1. bainespal says:

    On the opposite side, glorifying God is reduced to excellence in what one does, no matter the content, that anything goes and some use that reasoning to justify reading spiritually damaging books.

    Motivations are not irrelevant. You could read something for the wrong reasons. However, I think content ultimately is irrelevant to the act of glorifying God.

    Books can’t be spiritually damaging on there own. The idea of carefully monitoring one’s media consumption is probably a hold-over from the early twentieth century, when media scholars theorized that media could inject new ideologies into a population, to brainwash the people.

    This doesn’t mean we are subject to everyone who has a gripe about the spiritual condition of an author, but if reading a book called, Satan’s Glory, would cause another Christian to sin against their conscience by reading it, it is not very loving to ignore your brother so that you can fulfill your own liberty.

    I once took out one of the New Atheist books from the library of my old college, an anthology edited by Christopher Hitchens. I felt a duty to read it. I had asked an atheist in one of my classes to show me a book that explains atheism well. I was not reading it to have a good time — it made me quite miserable. But being miserable is not necessarily spiritually damaging.

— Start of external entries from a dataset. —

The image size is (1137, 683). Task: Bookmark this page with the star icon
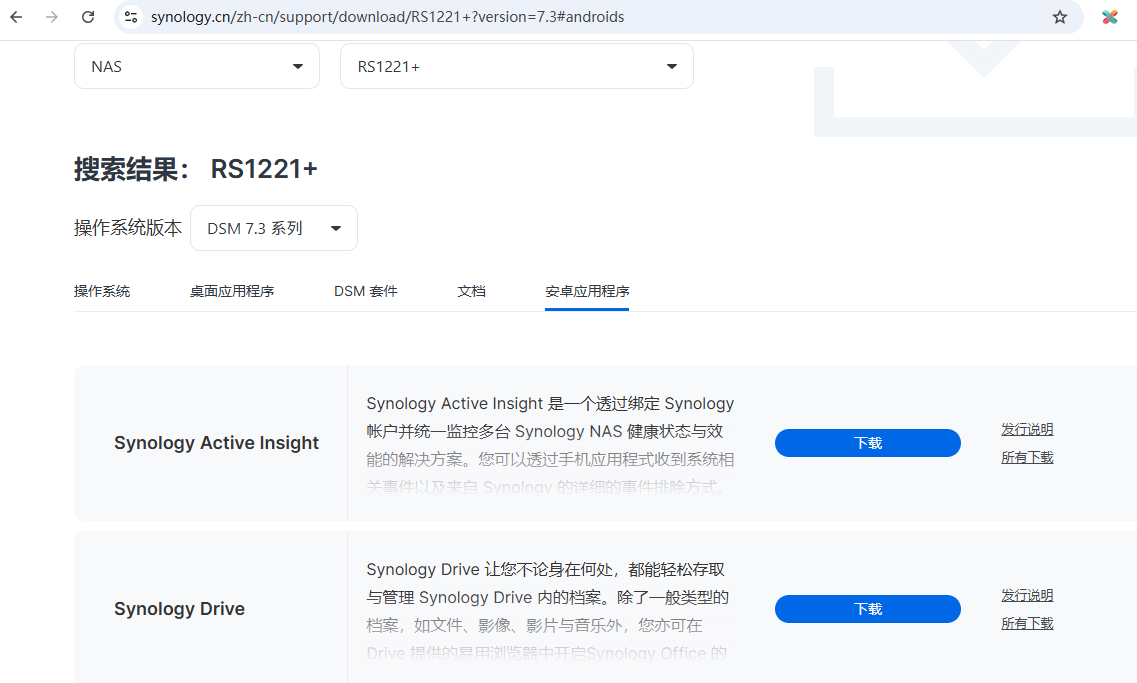(x=1060, y=17)
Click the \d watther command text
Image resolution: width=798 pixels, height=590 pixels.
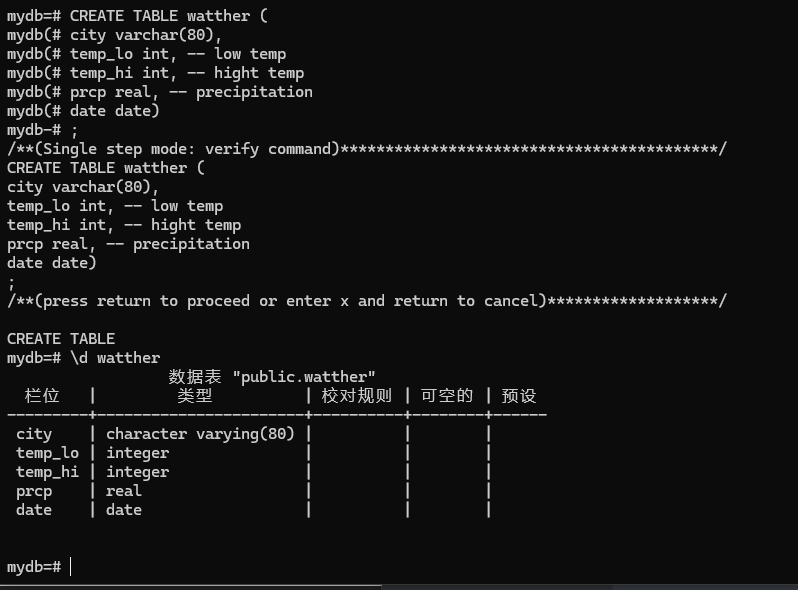(x=114, y=357)
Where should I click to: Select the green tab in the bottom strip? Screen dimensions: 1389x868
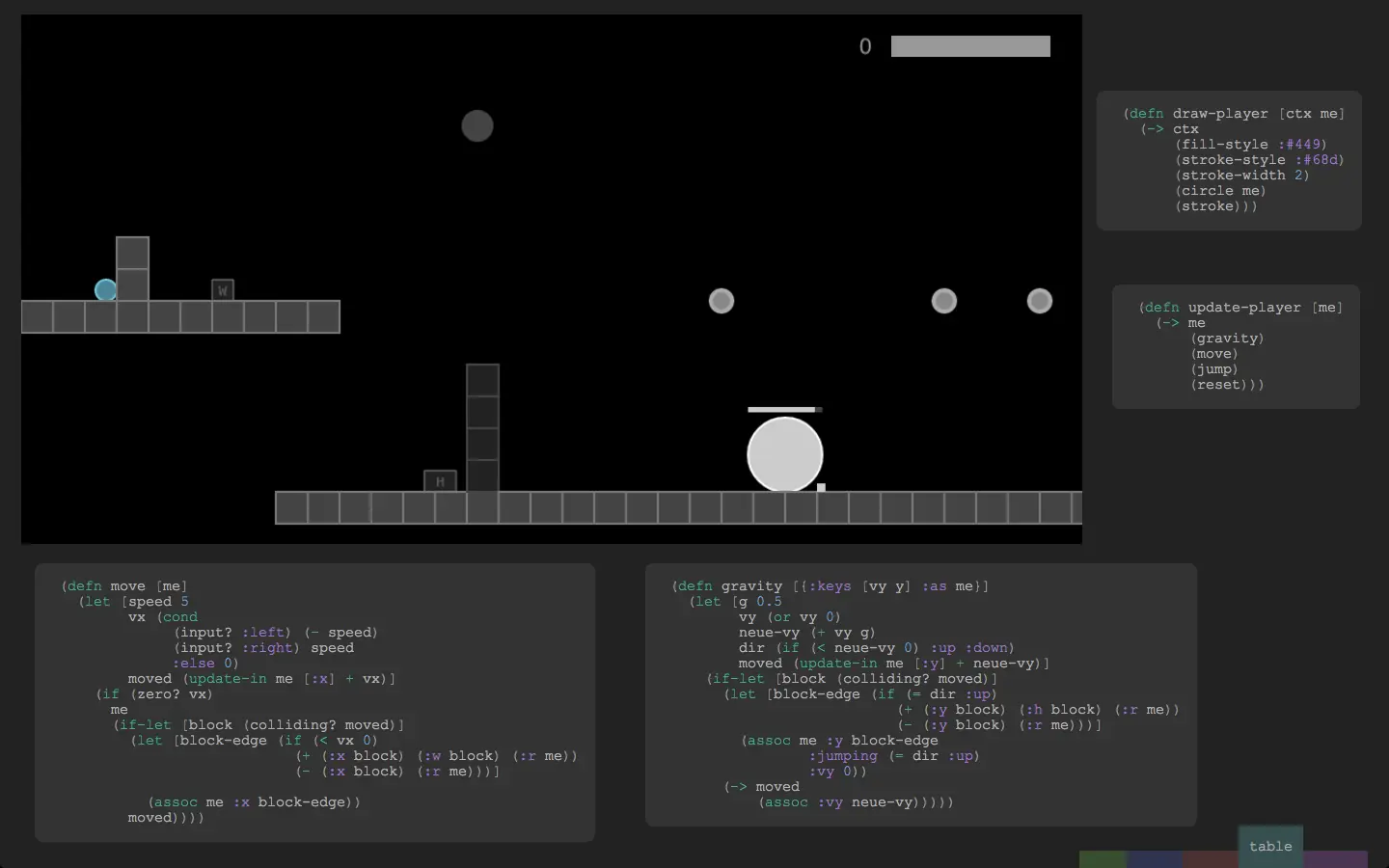(1103, 859)
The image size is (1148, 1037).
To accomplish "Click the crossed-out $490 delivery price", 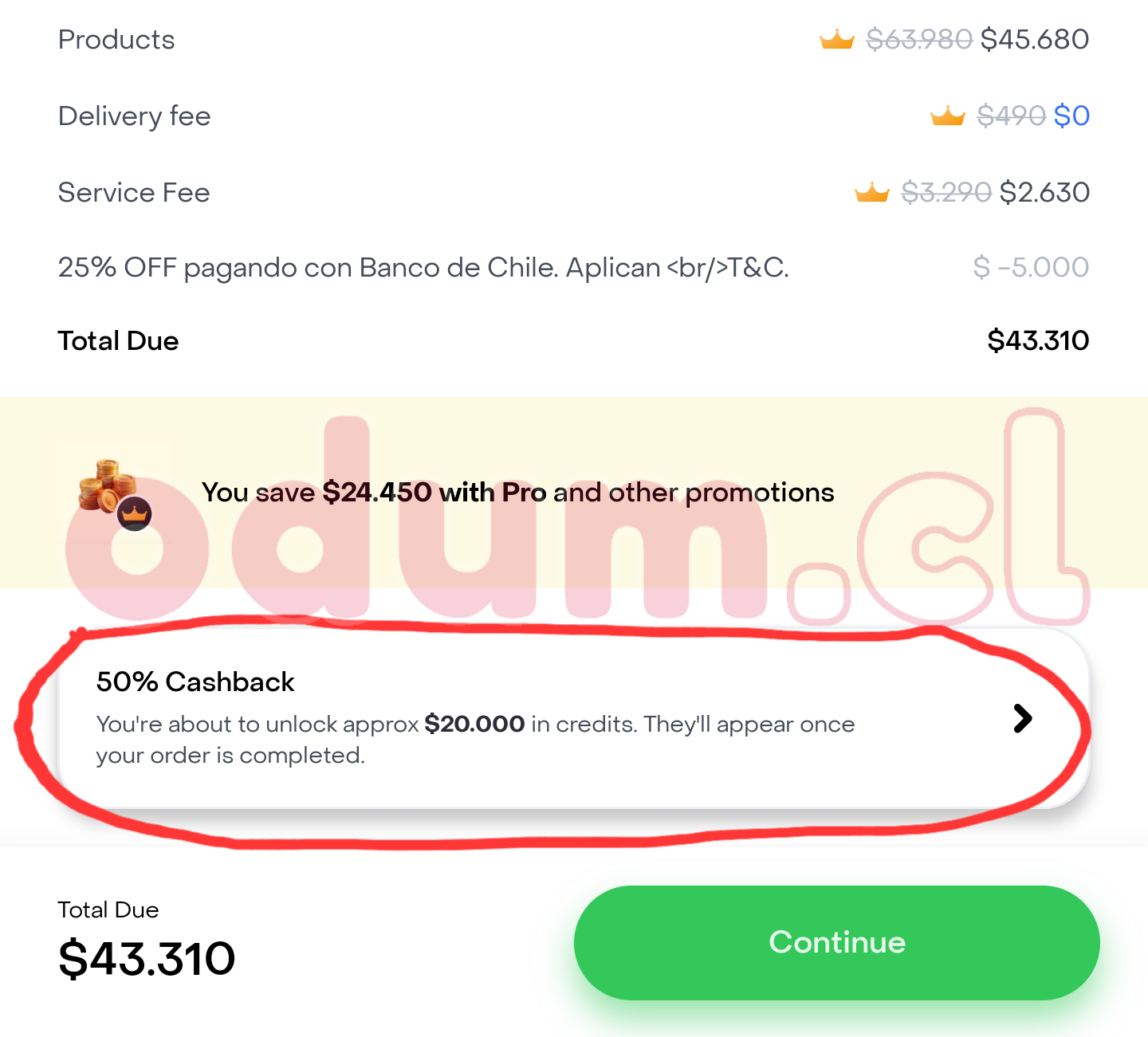I will (x=1011, y=116).
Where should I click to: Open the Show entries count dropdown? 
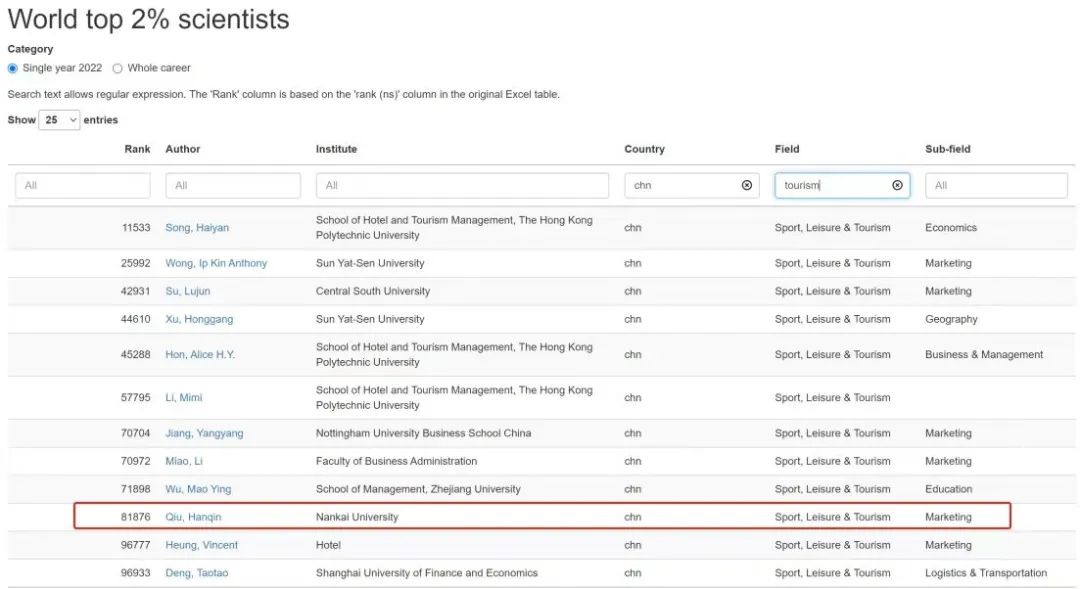[59, 120]
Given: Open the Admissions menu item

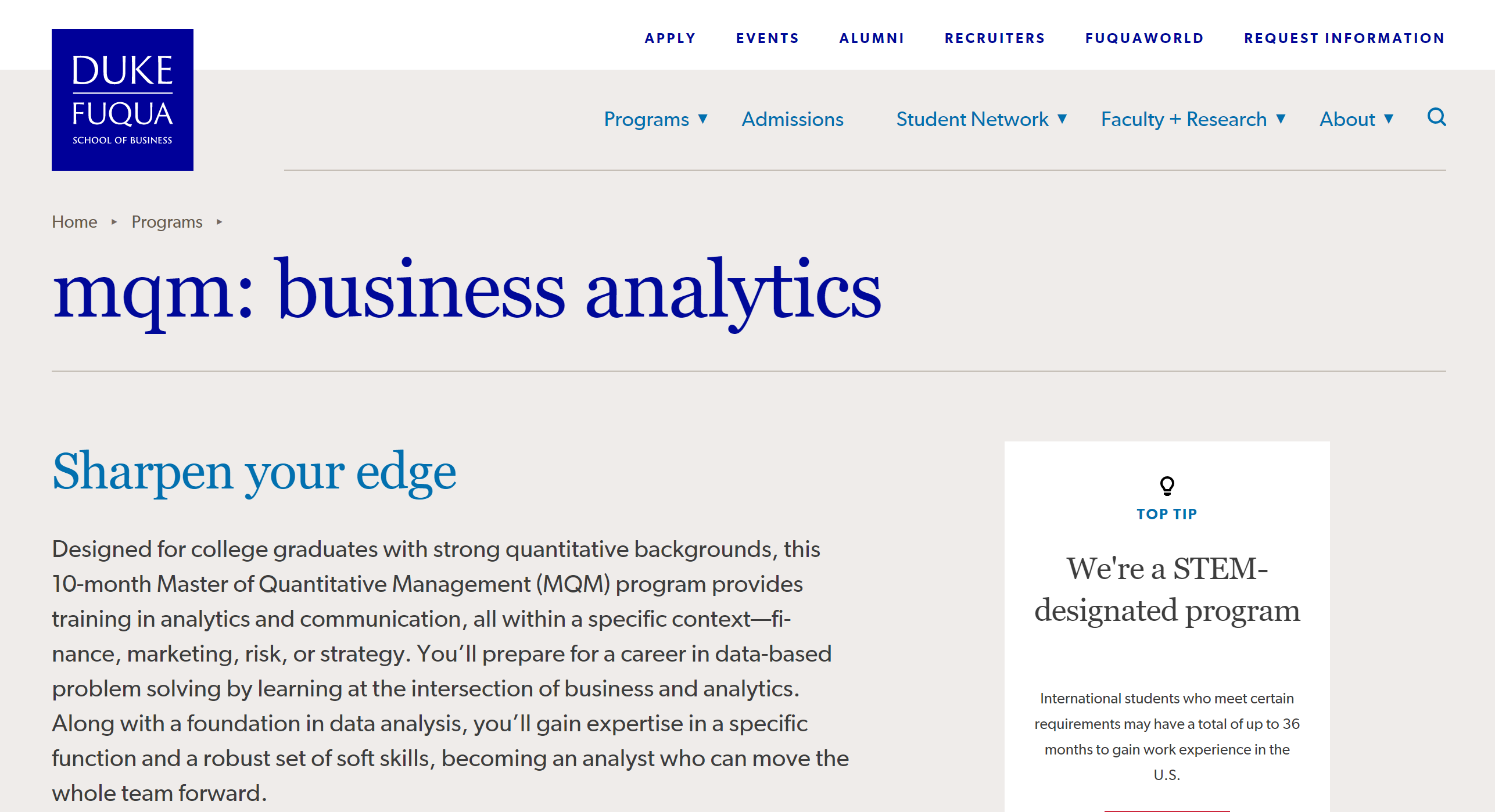Looking at the screenshot, I should tap(793, 119).
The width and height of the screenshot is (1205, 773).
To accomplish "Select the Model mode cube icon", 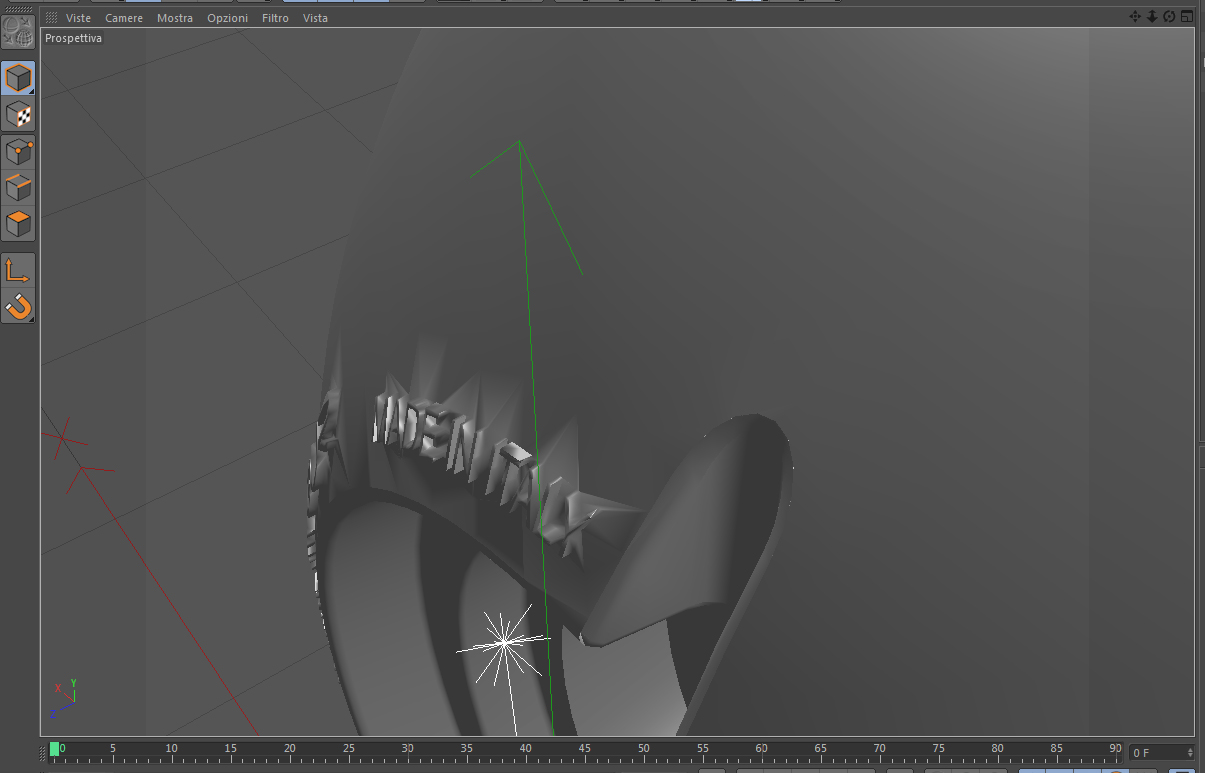I will (18, 79).
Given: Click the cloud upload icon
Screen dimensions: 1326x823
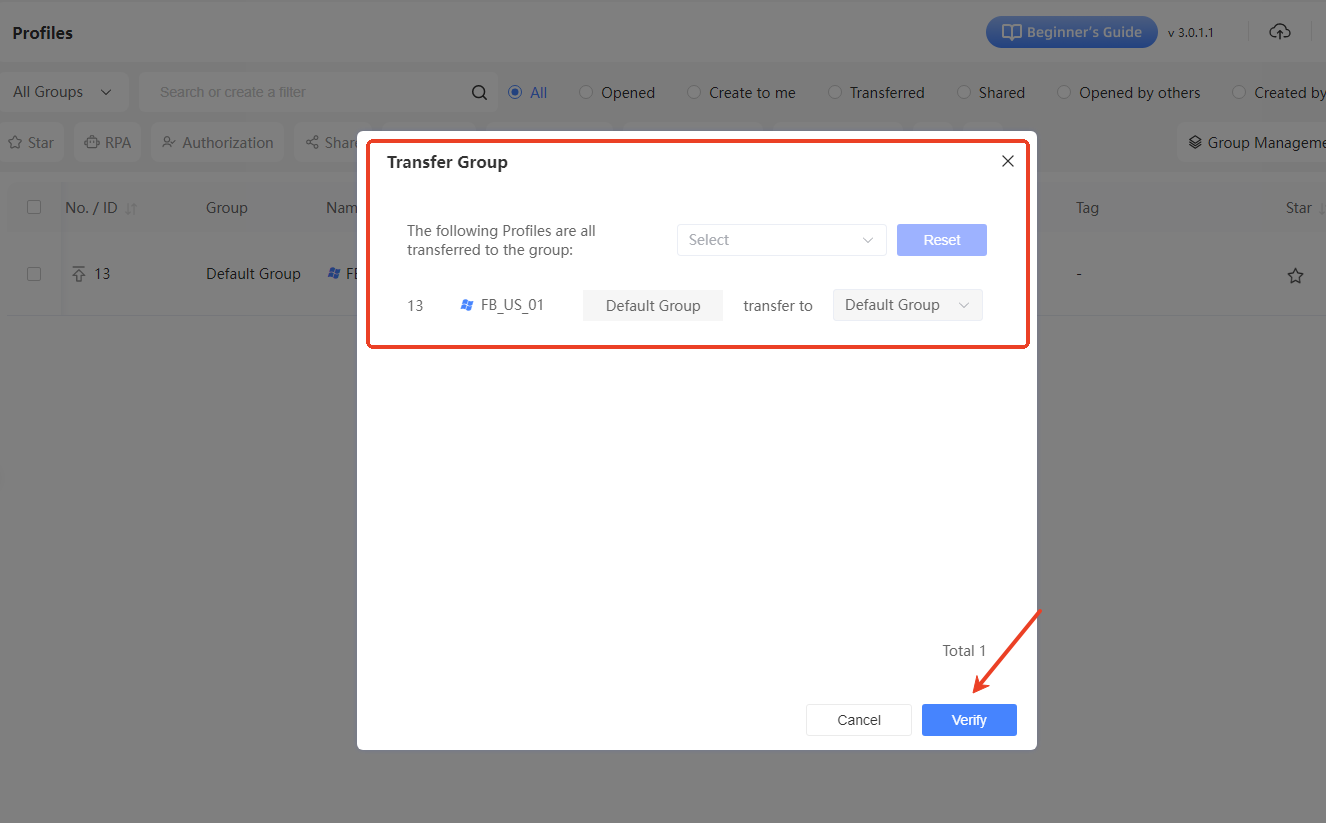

    So, yes, I might read a book entitled Satan’s Glory, in order to confront and reject the worldview contained within it. The only definitive way for Christians to disable the power of such an outright evil message is to confront it and to endure it with the faith that God is greater.

     Applying the above credentials, does my old flash fiction that appeared at Everyday Fiction, The Captain’s Chair, glorify God?

    That’s not the right question. The right question is, did I practice proper discernment when I chose to read your flash fiction a few minutes ago?

    By your standards, probably not. I had glanced briefly at the comments and saw that someone called it “gritty,” and that’s all I knew about the story before reading it. I didn’t investigate the extent or type of “grittiness.” I didn’t ask anyone whether the themes would lead me to greater grace in my spiritual journey. I just read, undiscerning, because you said to.

    • R. L. Copple says:

      bainespal,

       

      Good points. I mostly agree with you. I would only add there is some content which is usually or mostly negative to one’s spiritual walk and condition. Stuff that no matter your discernment, is going to be harmful to you and others. For each individual there will be content they should steer away from. That of course is per each individual. So I think the question of whether the content will be spiritually beneficial to a person is a valid question.

       

      Most of your examples deal with non-fiction, which is a different animal than fiction, where the goal is to experience a mindset and life. So Glorify Satan as a non-fiction may be helpful in responding, but experiencing it might not be.

       

    • R. L. Copple says:

       I didn’t ask anyone whether the themes would lead me to greater grace in my spiritual journey. I just read, undiscerning, because you said to.

       

      I didn’t suggest you read it undiscerningly. I suggested you read it applying those questions to the story, to see whether for you, it glorified God as I’ve suggested. I specifically intend one to read it with discernment.

       

      I expect some, maybe most will say it doesn’t for them. Others will see the theme and come away with a stronger love for God because of it. I may spell it out later, but I don’t want to preempt the reader’s view of it.

       

      The point being that if glorifying God is our goal in reading fiction, ultimately, whether it promotes greater love for God and each other is the means of glorifying God. That is the key discernment filter we should use both in what to read and in what we read.

       

  2. I agree with a lot of what you’re saying here, but the last point is something that is almost impossible to adhere to. If I tried to take into account everything that could possibly make my brothers and sisters stumble, or that might offend them, I would have to just not write at all. (Or write the sanitized dribble Christian fiction is always accused of being).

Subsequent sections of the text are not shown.